• _Exercise details_
I need the lines from the one containing "Where should I" through the last line of the entries retyped exactly, with no pictures among them.

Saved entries
════════════════════

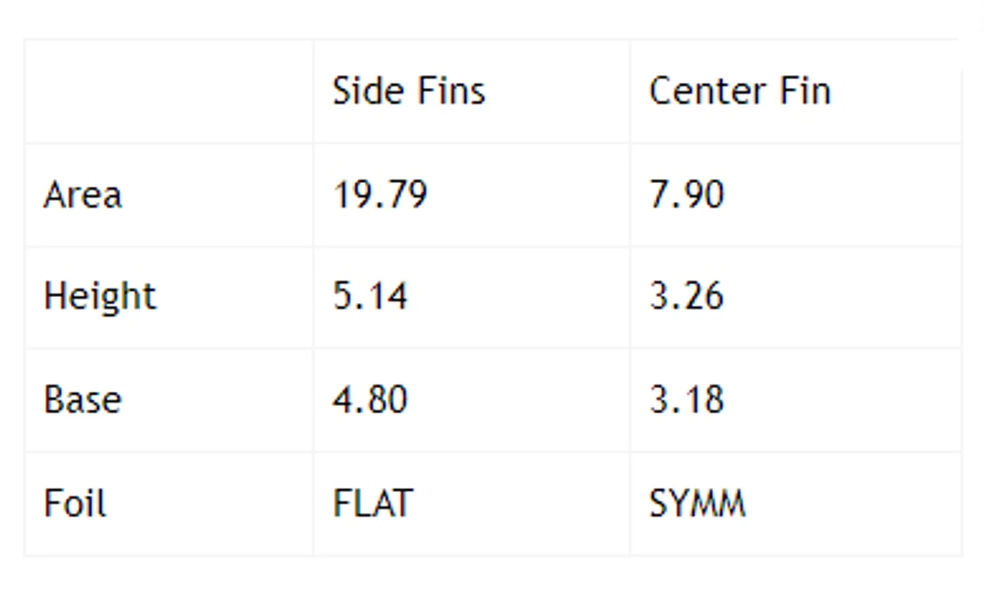Select the Foil row label
The height and width of the screenshot is (595, 986).
(75, 503)
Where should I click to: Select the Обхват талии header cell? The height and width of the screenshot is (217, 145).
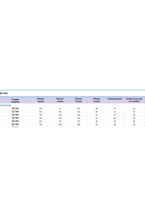pos(60,100)
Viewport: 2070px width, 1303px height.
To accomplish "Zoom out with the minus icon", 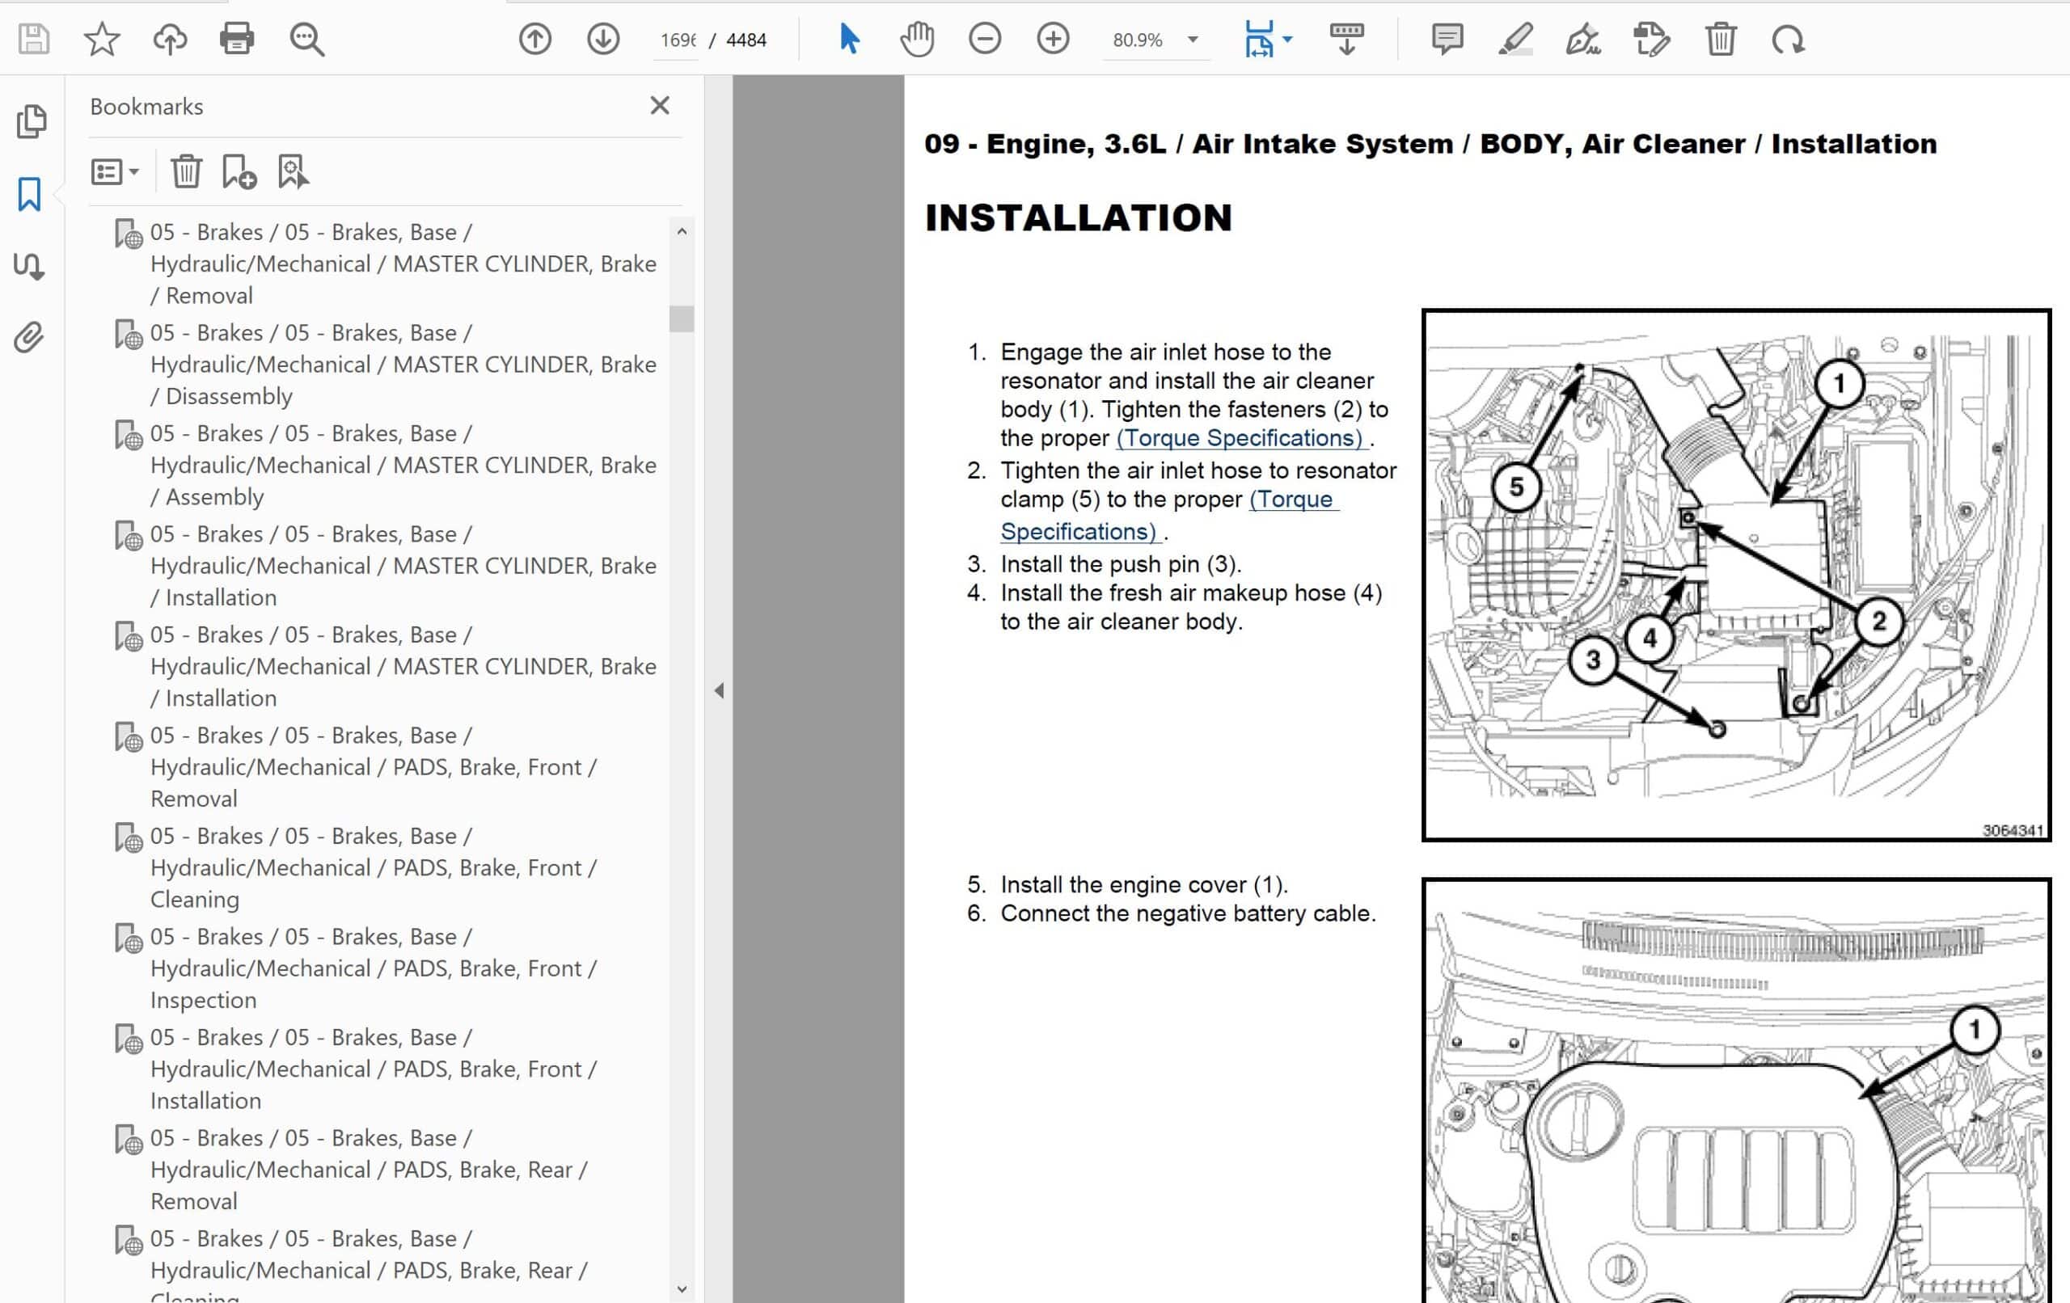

════════════════════

• _Written response_
Where should I click to: Select the Обхват талии header cell? The height and width of the screenshot is (217, 145).
pos(60,100)
Viewport: 2070px width, 1303px height.
To accomplish "Zoom out with the minus icon", 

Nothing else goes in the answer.